For locals like Cox, who was born in Little Rock and raised in Murfeesboro, diamond hunting trips were de rigueur during childhood—a blingier version of a trip to the zoo. He has worked at the park since 2004.
Cox has found three diamonds. The average park visitor is rarely so lucky. When a possible diamond is found, they are brought to a park employee for inspection. (There are other minerals in the dirt that some mistake for diamonds, such as quartz or jasper.) After imposters are ruled out, the diamond is passed to one of four park workers qualified to certify a diamond, of which Cox is one. This process can be a bit like a science experiment. If the diamond can’t be visually confirmed, Cox may employ one of several methods.
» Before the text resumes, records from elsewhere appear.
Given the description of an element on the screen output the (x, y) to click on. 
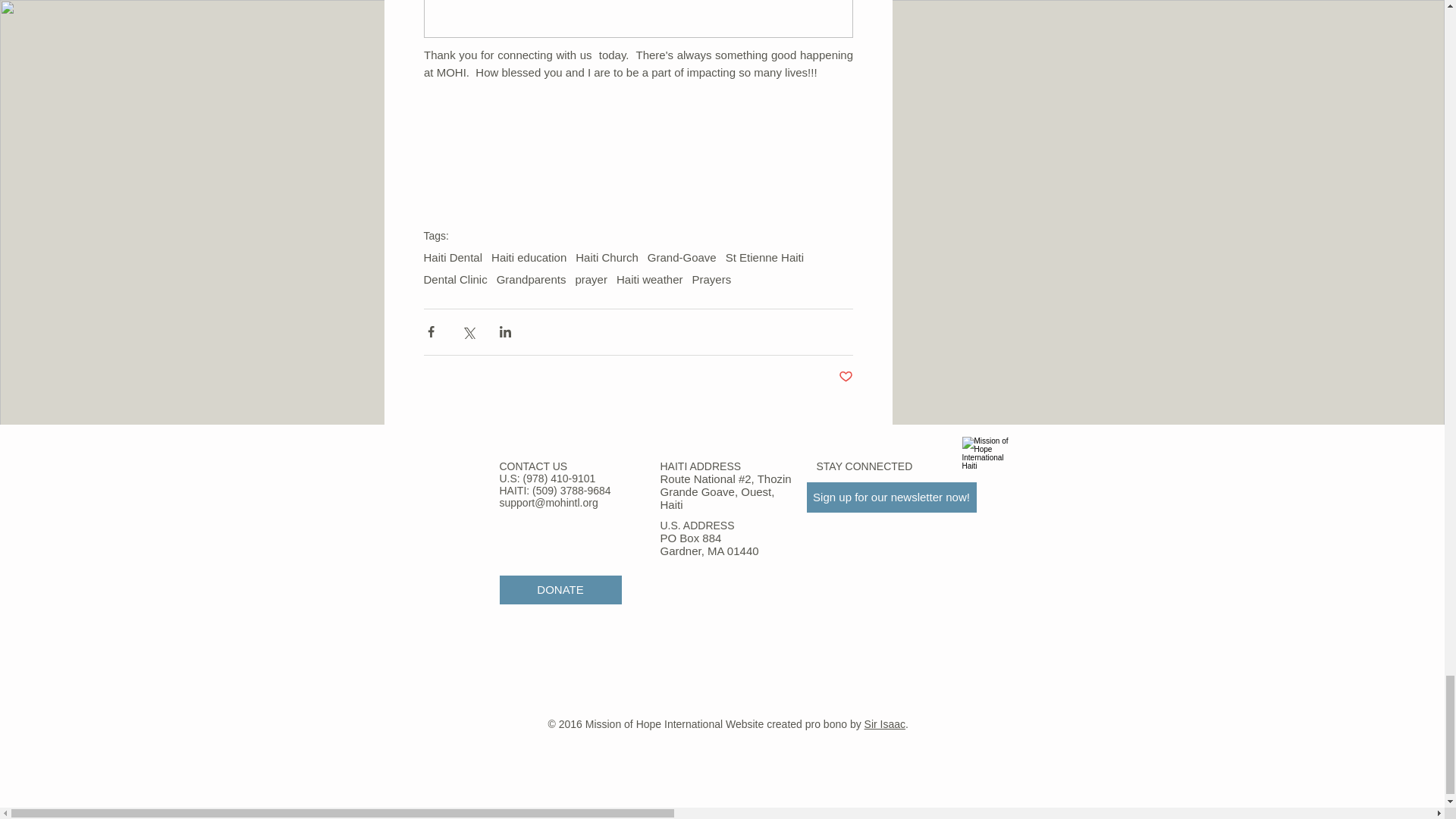
Haiti education (529, 256)
Haiti Church (607, 256)
Haiti Dental (452, 256)
Post not marked as liked (845, 376)
St Etienne Haiti (764, 256)
Dental Clinic (454, 278)
Prayers (712, 278)
prayer (591, 278)
Grandparents (531, 278)
Grand-Goave (681, 256)
Haiti weather (648, 278)
Given the description of an element on the screen output the (x, y) to click on. 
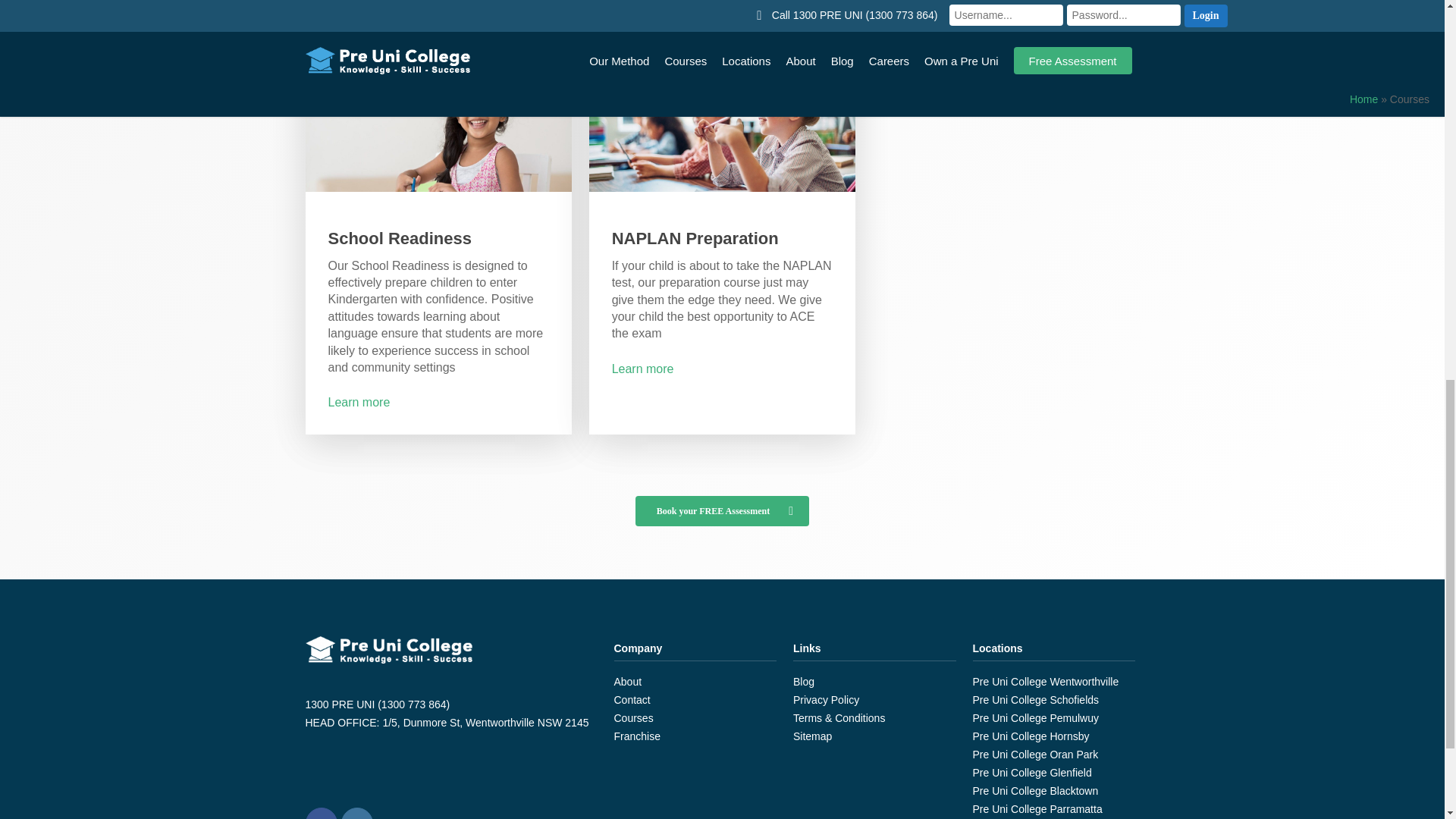
Pre Uni College on Instagram (356, 813)
Learn more (642, 368)
Book your FREE Assessment (721, 511)
Learn more (358, 401)
Pre Uni College on Facebook (320, 813)
Given the description of an element on the screen output the (x, y) to click on. 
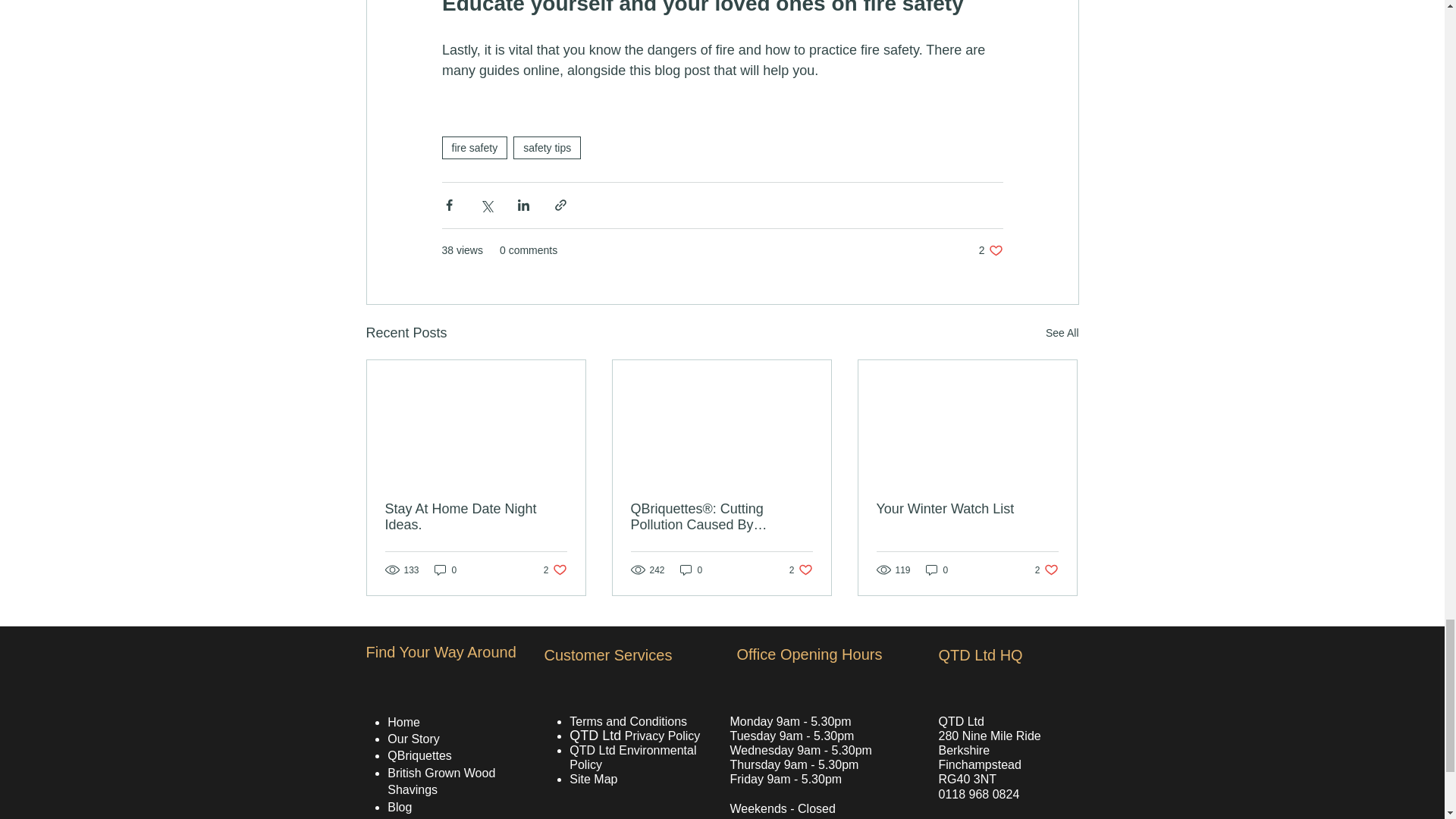
Contact Us (416, 818)
Blog  (400, 807)
Stay At Home Date Night Ideas. (1046, 569)
QBriquettes (476, 517)
Terms and Conditions  (419, 755)
See All (629, 721)
Your Winter Watch List (1061, 332)
Our Story (967, 508)
QTD Ltd Privacy Policy (413, 738)
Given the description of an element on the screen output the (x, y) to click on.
These include scratching the rock with silicon carbide (a compound that will scratch everything but a diamond), a “gravity test” where the rock is immersed in chemicals to see if it sinks, or (if it’s a large stone) a “thermo conductivity test” where a special probe is touched to the suspected diamond.
Once confirmed, the finder will be issued a certificate with the weight, color, and date the diamond was found. Any diamond over two carats gets a press release.
A 3.85 carat diamond found in 2013 called the God’s Jewel was sold to a collector for $20,000. The Esperanza Diamond will be auctioned off in December. Some reap rewards that can’t be predicted: After a man named his diamond “Sweet Caroline” for both his wife and the song, the couple was flown out to Los Angeles to appear on a talk show and attend a —what else— Neil Diamond concert.
“If you’ve got a large enough diamond,” says Cox, “People will find you.”
A big find typically causes a surge of visits to the park—everyone wants to find their Esperanza. But regulars know that it’s highly unusual to unearth such a gem on their first try.These experienced rock hounds—some that visit almost every day— have reported that it takes around a hundred buckets of dirt to find a diamond. Cox says he doesn't know anyone who has made their living exclusively off diamonds from the park but some have come close. One particularly well-known repeat visitor made almost daily visits to the park for 30 years, and after retirement he became a fixture. Some estimates place his haul at thousands of diamonds.
“People say he put his kids through college with the diamonds he found here,” says Cox. “He bought a truck with the diamonds he found here.”